Das militärische Feigenblatt

Dahinter liegt vermutlich eine tiefere Wahrheit. Seit mehr als 6 Jahren versucht die Bundesregierung mit minimalem Einsatz ihre Bündnispflichten zu erfüllen. Genauso lange ist die politische Führung offenkundig weder willens noch in der Lage, der Bevölkerung den Sinn des Einsatzes zu erklären. Die Präsenz der Bundeswehr am Hindukusch ist nicht mehr als ein militärisches Feigenblatt. Wer ernsthaft eine friedliche, zivilgesellschaftliche Entwicklung in Afghanistan fördern will, muss mehr investieren – oder das Engagement beenden.

On target

Die Grenzen zwischen zielgruppengerechter Werbung – im Fachjargon „Targeting“ genannt – und Geschmacklosigkeit sind insbesondere im Internet fließend. In den Kommentaren zu einem Artikel über die vermeintlichen Personalprobleme der Bundeswehr findet sich die folgende Link-Anzeige:

Folgt man dem Link, landet man auf einer Seite die der Link-Vermarkter für die „Hannoversche Leben“ betreibt, also jener Versicherung, die unter anderem mit einem diskussionswürdigen Spot zum Thema Hinterbliebenenschutz die Grenzen des guten Geschmacks zumindest austestet (siehe hier, TV-Spot „Familie Wittig“). Wie wäre es also mit einem lustigen Afghanistan-Spot für die Zielgruppe Soldaten mit einer kleinen Sprengfalle statt des Baumes als Pointe?


Sagen, was ist.

Unmittelbar nach dem jüngsten Anschlag auf Soldaten der Bundeswehr in Afghanistan versucht die Rheinische Post eine Debatte um die Personalprobleme der Bundeswehr zu eröffnen. Im Kern geht es um sinkenden Bewerberzahlen und offensichtlich massive Abwanderungen zu zivilen Arbeitgebern. Aus der Perspektive der Kommunikation liegt der Schluß nahe, dass eines der wesentlichen Probleme aber das Führungspersonal der Bundeswehr betrifft: Sie sagen nicht, was ist. Das hat Konsequenzen.

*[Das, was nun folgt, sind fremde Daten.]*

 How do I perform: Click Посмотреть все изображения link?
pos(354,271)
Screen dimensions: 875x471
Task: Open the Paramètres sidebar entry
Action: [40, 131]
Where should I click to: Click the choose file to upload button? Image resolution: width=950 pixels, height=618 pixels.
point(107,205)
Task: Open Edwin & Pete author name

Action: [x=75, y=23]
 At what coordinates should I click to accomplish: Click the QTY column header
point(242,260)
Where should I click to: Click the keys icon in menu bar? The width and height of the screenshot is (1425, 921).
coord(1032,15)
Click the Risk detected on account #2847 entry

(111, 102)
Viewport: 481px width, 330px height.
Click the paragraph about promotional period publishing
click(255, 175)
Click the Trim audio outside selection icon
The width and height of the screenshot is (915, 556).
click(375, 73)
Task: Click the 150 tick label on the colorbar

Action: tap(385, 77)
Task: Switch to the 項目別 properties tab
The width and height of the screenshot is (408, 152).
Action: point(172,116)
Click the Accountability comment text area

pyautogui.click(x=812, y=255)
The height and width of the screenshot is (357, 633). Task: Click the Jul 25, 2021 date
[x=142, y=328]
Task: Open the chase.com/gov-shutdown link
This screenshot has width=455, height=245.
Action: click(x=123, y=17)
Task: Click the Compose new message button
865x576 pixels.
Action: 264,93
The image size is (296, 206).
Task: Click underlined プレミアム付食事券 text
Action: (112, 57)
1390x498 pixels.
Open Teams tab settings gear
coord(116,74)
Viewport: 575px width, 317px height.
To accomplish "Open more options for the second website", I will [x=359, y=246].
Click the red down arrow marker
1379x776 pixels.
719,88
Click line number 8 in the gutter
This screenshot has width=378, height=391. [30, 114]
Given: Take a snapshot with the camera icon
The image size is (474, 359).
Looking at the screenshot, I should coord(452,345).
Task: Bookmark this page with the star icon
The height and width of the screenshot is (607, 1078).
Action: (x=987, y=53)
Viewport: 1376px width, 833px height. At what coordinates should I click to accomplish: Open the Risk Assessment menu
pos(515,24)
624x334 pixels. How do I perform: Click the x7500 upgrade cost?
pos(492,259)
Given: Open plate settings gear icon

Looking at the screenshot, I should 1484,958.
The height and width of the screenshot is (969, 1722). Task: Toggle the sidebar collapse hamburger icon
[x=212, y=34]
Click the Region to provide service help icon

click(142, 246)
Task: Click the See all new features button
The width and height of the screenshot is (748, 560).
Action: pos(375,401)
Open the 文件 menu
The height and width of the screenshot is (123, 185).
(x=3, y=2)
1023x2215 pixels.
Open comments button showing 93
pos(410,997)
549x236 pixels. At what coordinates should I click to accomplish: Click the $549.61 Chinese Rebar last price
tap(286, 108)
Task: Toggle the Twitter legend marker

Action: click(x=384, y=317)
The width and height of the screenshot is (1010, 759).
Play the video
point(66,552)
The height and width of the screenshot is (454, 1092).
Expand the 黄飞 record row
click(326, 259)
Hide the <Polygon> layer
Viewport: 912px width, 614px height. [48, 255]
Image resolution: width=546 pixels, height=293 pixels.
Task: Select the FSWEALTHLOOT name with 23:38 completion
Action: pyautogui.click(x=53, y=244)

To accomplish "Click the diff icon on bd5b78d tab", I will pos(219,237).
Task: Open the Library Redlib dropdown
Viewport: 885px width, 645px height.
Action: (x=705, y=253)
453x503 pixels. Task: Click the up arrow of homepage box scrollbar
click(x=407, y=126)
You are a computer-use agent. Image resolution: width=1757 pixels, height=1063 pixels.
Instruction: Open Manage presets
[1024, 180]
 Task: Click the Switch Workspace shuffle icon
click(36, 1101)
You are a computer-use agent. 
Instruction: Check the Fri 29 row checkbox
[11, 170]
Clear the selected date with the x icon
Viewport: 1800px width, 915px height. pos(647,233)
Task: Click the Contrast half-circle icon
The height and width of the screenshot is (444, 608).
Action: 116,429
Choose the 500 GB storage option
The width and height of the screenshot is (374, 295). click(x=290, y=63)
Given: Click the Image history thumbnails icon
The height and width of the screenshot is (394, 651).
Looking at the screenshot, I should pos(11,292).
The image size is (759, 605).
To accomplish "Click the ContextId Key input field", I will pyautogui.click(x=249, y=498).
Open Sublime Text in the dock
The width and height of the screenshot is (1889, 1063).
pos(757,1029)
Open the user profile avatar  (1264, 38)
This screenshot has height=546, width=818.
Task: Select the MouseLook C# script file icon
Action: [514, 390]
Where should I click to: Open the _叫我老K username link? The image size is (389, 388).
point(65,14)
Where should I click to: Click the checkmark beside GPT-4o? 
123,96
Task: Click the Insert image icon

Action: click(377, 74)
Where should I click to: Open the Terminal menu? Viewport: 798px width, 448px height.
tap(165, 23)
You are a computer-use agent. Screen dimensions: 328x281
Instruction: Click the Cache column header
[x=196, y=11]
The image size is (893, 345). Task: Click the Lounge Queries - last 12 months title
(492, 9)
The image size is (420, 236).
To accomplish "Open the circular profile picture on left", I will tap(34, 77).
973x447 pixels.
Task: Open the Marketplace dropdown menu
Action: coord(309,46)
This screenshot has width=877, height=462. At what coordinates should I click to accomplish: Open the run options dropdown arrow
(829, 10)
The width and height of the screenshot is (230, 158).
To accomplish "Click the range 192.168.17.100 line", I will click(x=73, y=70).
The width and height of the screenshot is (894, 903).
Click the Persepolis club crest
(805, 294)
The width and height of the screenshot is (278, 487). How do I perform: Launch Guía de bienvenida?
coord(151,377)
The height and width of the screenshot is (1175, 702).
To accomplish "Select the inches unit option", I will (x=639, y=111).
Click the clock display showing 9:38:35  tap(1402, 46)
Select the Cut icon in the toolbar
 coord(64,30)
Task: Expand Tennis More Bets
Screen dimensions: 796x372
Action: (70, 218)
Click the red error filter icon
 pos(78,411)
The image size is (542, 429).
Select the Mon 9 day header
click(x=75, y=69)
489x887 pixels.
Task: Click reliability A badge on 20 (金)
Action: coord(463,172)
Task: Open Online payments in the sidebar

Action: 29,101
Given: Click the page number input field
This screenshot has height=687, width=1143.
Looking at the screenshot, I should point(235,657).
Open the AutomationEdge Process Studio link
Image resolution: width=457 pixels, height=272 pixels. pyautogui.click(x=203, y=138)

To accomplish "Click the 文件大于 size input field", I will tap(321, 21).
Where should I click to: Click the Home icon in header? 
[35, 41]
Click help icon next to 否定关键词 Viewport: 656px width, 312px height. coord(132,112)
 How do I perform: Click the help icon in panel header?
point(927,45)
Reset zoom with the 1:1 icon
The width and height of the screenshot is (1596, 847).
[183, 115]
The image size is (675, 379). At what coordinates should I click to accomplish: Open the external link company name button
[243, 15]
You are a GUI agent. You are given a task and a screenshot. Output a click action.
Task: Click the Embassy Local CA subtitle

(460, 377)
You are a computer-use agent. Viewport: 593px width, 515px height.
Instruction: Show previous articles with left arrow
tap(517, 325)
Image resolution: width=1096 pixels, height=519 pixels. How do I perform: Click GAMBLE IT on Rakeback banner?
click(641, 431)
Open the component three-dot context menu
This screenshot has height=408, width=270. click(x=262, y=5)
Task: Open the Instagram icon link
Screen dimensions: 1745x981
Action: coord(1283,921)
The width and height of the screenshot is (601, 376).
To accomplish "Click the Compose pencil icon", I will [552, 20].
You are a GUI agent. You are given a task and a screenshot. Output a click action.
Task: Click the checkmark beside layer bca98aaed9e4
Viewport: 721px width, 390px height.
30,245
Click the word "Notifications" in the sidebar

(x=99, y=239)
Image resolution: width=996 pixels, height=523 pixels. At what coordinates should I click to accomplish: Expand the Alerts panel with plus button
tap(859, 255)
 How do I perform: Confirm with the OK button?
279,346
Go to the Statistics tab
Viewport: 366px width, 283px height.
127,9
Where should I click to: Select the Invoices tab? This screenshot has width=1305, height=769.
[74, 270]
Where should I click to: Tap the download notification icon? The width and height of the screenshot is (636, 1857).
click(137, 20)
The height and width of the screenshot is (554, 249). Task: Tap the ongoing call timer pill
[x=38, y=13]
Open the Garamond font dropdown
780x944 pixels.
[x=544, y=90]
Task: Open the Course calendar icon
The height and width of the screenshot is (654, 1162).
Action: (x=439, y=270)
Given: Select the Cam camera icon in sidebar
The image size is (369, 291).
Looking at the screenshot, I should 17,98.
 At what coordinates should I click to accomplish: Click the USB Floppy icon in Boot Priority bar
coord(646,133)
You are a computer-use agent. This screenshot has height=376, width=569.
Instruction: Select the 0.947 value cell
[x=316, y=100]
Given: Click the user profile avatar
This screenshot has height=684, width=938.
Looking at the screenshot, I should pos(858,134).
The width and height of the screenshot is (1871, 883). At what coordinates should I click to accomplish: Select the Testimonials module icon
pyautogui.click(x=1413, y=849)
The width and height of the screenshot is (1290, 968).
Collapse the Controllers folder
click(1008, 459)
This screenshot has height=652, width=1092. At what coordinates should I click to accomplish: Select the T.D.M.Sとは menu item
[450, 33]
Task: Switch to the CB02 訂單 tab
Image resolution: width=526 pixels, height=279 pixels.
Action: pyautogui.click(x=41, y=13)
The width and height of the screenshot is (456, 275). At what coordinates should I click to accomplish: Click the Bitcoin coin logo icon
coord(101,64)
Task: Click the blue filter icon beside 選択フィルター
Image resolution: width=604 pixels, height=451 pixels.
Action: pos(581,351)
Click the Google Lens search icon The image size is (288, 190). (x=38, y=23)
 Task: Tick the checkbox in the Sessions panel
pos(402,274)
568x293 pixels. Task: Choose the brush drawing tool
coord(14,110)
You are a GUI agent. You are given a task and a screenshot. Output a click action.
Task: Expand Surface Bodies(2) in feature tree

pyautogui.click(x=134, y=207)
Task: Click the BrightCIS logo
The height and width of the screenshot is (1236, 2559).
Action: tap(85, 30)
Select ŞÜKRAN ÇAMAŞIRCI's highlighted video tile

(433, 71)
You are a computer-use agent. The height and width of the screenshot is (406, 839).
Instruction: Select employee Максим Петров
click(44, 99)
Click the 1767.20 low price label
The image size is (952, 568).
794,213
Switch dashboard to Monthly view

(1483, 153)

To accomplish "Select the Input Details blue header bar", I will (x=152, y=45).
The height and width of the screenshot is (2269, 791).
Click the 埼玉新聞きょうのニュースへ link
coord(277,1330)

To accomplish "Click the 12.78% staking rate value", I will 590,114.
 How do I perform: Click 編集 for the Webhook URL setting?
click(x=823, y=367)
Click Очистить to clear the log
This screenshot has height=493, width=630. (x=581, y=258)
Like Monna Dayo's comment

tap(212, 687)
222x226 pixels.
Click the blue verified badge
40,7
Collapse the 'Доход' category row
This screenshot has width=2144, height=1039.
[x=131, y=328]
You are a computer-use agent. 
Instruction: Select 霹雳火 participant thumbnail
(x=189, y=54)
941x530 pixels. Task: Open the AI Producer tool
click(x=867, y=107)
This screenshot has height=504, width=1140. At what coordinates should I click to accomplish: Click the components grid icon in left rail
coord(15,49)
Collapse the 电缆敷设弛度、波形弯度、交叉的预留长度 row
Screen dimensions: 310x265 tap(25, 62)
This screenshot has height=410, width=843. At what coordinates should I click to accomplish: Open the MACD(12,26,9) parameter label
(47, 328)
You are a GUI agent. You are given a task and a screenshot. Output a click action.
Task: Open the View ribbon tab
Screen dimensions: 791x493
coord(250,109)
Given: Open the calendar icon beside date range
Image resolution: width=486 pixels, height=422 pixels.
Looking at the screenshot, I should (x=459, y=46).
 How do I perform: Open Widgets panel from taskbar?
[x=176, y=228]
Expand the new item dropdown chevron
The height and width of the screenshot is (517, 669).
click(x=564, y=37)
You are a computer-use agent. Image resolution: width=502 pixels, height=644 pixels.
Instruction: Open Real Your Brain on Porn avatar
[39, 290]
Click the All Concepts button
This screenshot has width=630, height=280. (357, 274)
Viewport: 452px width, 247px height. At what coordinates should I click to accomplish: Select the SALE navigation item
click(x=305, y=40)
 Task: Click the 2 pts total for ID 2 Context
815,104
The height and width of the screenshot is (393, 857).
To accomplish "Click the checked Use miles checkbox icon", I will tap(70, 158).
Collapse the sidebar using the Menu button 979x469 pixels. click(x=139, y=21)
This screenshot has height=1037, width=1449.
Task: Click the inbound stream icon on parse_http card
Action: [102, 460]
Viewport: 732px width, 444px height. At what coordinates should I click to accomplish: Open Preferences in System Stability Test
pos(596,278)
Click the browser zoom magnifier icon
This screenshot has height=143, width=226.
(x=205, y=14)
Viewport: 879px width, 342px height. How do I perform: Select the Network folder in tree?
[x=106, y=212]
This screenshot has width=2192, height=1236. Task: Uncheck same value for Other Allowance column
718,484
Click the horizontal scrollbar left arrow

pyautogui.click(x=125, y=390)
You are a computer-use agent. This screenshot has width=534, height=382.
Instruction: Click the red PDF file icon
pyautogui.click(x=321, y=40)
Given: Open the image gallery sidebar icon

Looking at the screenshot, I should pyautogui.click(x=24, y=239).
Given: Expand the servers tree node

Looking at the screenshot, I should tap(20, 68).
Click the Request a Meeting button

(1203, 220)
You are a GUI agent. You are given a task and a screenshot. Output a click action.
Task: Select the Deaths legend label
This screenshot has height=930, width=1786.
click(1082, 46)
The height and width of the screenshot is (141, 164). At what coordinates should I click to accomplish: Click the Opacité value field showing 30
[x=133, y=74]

Frei nach Wittgenstein, dass die Grenzen der Sprache auch die Grenzen des Denkens sind, ermöglicht der Blick auf die personalwerbliche Kommunikation der Bundeswehr eine einfache rhetorische Analyse. Wer seinen Soldatinnen und Soldaten nicht sagt, was sie erwartet und – schlimmer noch – mit Begriffen wie „Mitarbeiterportraits“, das Wesentliche des Soldatenberufes förmlich zukleistert, darf sich nicht wundern, wenn potentielle Bewerber ebenso wie Aktive das Weite suchen, wenn die mediale oder die selbst erlebte Realität so gar nicht dem Marketing-Bla-Bla halbbegabter Werber oder den politischen Floskeln entspricht.

Wie es anders geht – wobei auch hier vieles diskussionswürdig ist – zeigt eine kleine Linktour durch die Recruiting-Seiten anderer verbündeter Streitkräfte. Eine wesentliche Erkenntnis vorab: Die meisten Teilstreitkräfte haben eine echte eigene Karriereseite anstatt gesichtsloser Einheitsseiten, wie sie die Bundeswehr bevorzugt.

Bundeswehr (vgl. auch die sogenannten Karriereseiten auf den Portalen von Herr, Luftwaffe, Marine und Streitkräftebasis)

Niederländisches Heer

Niederländische Luftwaffe

Niederländische Marine

Niederländische Nationalpolizei (Marechaussee)

Französisches Heer

Französische Luftwaffe

Französische Marine

Französische Nationalpolizei (Gendarmerie)

US Heer

US Luftwaffe

US Marine

US Marinecorps

Britisches Heer

Britische Luftwaffe

Britische Marine

„Die Bundesregierung versagt bei der Kommunikation“ …

… sagt der ehemalige Verteidigungsminister Volker Rühe im Interview mit der Süddeutschen Zeitung. Nun ist Rühe in seiner aktiven Amtszeit auch nicht gerade als Kommunikationsgenie aufgefallen, aber hier hat er natürlich Recht.

Und wer sich in dieser Woche substantiell mit dem Thema beschäftigen will, sollte Juli Zehs Spiegel-Essay „Krieg und auch nicht“ lesen. Der Text sagt mehr über die grundsätzlichen Befindlichkeiten der Deutschen  als alle Bevölkerungsumfragen der Sozialwissenschaftlichen Instituts der Bundeswehr zusammen. Die sollte man natürlich trotzdem lesen.